- _WORK TASK_:
From the line that has "Click the Micro Grid1 legend color swatch" down to the last line of the data below, set down every line exactly, but none of the pictures.

Stored items
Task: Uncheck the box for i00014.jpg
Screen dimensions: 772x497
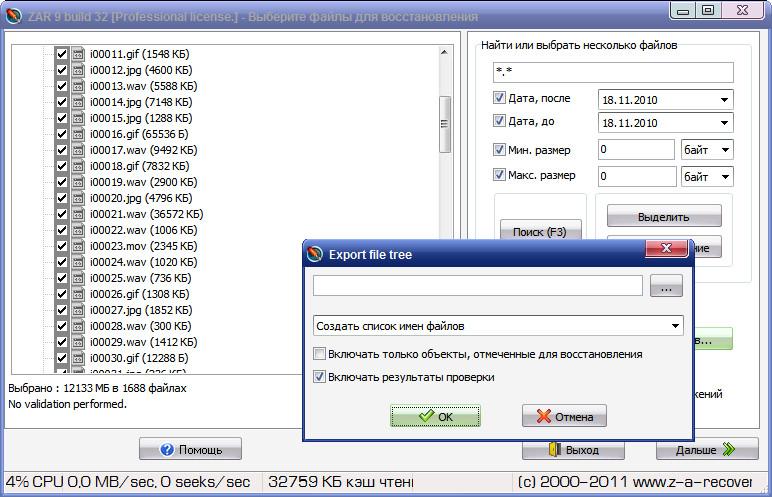Action: coord(61,102)
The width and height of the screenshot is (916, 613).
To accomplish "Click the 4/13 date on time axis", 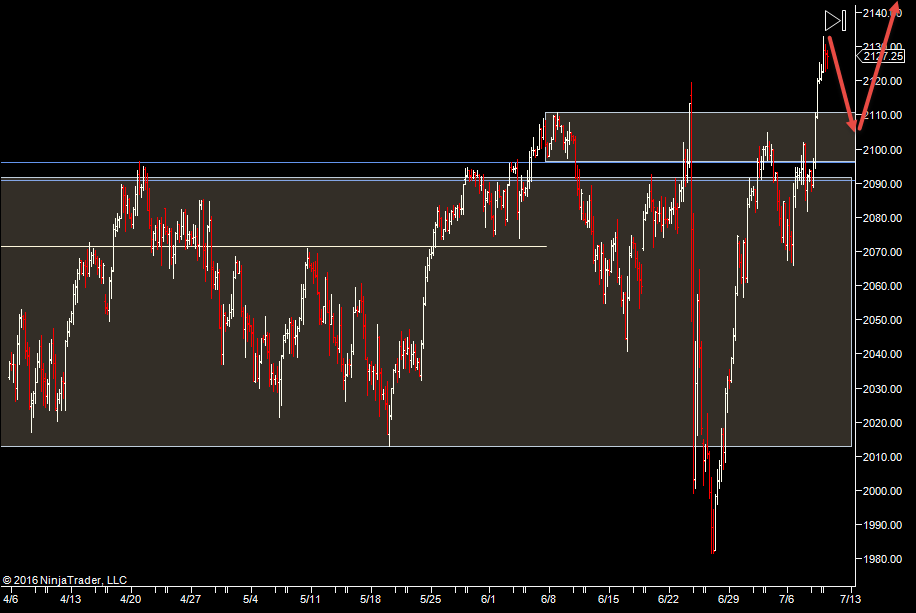I will click(70, 600).
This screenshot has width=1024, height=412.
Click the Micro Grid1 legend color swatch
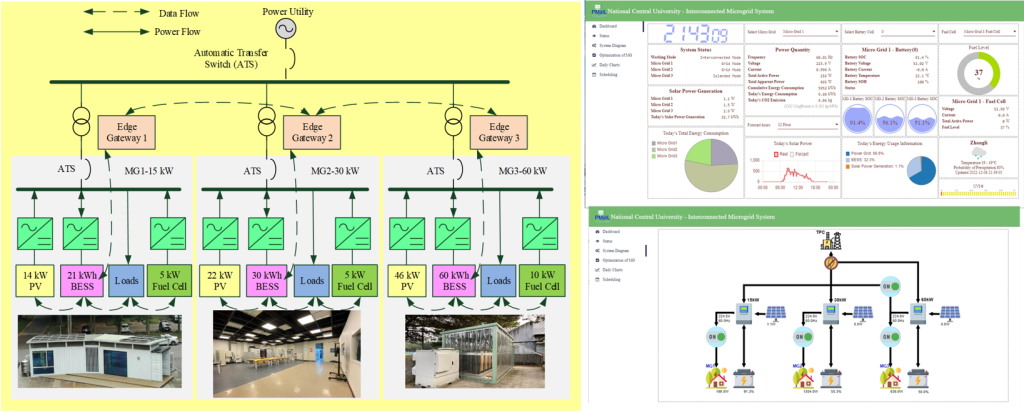653,144
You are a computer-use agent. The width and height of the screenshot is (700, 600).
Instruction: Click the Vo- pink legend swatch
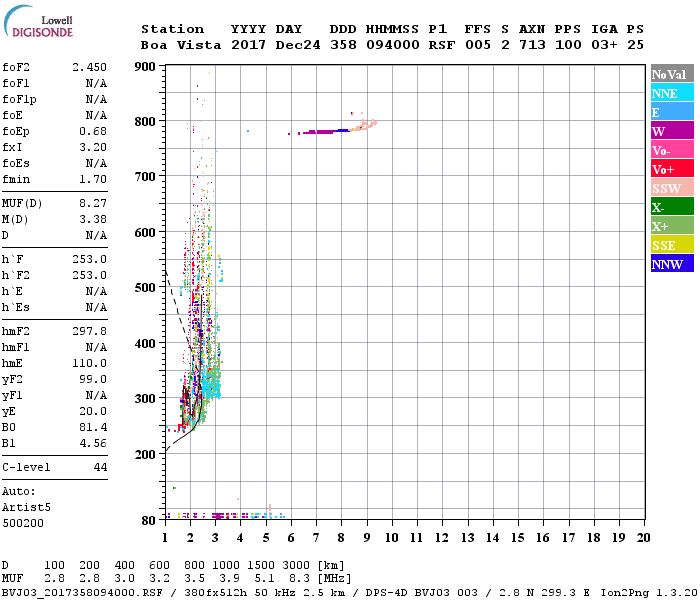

- _SOLUTION TO THE PROBLEM_:
Click the Micro Grid1 legend color swatch
653,144
You are a computer-use agent. The width and height of the screenshot is (700, 600).
Instruction: Click the Vo- pink legend swatch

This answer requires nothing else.